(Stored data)
──────────────────────────────
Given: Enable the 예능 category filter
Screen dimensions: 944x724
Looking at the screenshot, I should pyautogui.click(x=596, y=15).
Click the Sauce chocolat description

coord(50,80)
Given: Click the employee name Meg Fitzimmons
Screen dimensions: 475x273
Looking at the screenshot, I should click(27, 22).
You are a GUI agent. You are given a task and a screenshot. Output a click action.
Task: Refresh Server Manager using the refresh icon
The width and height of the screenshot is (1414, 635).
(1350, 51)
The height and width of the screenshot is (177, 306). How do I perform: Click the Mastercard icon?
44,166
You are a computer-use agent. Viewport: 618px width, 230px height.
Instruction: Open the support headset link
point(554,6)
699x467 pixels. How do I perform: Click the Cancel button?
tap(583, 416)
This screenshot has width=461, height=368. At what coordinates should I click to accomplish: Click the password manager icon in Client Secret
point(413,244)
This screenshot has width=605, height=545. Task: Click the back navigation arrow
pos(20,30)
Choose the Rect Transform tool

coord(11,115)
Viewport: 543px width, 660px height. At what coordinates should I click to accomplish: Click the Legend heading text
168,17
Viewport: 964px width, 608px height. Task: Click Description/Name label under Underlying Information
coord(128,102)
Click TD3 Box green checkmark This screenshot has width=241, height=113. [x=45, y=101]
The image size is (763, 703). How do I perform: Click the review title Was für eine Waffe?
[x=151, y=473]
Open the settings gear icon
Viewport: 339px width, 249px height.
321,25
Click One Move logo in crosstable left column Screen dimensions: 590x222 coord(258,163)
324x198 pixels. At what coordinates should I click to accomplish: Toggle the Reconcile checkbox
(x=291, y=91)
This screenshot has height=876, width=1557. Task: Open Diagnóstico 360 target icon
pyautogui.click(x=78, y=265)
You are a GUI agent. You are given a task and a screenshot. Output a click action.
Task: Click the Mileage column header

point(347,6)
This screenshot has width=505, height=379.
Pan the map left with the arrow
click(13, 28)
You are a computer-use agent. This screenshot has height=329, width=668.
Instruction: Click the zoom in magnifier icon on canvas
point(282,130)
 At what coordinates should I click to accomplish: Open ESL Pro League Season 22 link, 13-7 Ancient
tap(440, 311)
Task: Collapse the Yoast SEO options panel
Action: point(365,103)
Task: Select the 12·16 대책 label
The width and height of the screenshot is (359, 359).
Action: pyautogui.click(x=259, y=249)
──────────────────────────────
» Exercise directions
Your answer should be the lines of the records that hold the string "computer".

» Solution to this task
You are a computer-use agent. Viewport: 618px width, 230px height.
You are a computer-use agent. This screenshot has height=329, width=668.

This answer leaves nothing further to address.